## Data excerpts
## Begin

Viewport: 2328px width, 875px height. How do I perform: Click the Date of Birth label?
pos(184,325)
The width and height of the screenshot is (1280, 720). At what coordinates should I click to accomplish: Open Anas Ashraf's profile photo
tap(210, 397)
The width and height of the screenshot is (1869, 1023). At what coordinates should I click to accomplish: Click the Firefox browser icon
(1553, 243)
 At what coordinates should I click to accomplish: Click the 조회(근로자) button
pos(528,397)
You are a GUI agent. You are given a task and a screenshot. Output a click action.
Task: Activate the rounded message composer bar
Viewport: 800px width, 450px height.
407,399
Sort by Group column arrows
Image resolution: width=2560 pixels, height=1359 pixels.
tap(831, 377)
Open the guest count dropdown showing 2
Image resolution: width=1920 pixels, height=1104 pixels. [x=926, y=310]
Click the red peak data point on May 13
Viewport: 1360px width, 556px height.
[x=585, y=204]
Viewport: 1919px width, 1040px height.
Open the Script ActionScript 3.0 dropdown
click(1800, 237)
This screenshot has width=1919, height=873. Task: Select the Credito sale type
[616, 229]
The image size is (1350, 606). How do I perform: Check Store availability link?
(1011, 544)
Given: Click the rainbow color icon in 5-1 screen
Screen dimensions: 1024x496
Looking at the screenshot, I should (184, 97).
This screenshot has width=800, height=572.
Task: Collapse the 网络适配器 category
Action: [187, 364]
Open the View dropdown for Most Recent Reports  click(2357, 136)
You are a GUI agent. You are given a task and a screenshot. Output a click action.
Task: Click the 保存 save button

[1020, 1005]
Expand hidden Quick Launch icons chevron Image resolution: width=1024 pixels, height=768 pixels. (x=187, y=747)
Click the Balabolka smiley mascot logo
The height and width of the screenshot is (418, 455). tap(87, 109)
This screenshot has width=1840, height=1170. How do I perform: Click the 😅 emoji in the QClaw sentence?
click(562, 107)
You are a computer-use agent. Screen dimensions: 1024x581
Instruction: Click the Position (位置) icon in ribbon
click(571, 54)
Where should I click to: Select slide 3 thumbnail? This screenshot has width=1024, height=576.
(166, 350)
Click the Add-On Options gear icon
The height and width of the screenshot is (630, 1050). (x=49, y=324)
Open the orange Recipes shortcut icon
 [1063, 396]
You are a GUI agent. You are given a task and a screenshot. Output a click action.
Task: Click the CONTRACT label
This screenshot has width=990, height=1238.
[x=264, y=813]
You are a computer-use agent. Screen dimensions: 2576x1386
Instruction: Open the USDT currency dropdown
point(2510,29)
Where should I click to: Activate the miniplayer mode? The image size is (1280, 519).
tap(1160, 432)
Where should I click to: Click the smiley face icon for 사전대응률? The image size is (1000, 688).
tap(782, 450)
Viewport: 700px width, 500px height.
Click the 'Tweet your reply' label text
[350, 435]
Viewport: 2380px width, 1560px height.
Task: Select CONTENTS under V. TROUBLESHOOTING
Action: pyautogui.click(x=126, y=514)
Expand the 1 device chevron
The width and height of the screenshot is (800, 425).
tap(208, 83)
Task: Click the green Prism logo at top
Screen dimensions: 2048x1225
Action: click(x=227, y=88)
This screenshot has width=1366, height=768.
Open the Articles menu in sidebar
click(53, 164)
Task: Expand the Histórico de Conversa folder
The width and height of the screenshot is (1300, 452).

## End

## Direction
Rewrite every line of the listing between the lines holding "Open the View" and "Expand hidden Quick", inclusive, with the requests left unchanged. Rescale only the click coordinates in the answers by multiplying each by 1.45 and rounding to the nearest whole number, with halves rounded up.

## Answer to this exercise
Open the View dropdown for Most Recent Reports  click(3418, 197)
You are a GUI agent. You are given a task and a screenshot. Output a click action.
Task: Click the 保存 save button

[1479, 1457]
Expand hidden Quick Launch icons chevron Image resolution: width=1024 pixels, height=768 pixels. (x=271, y=1083)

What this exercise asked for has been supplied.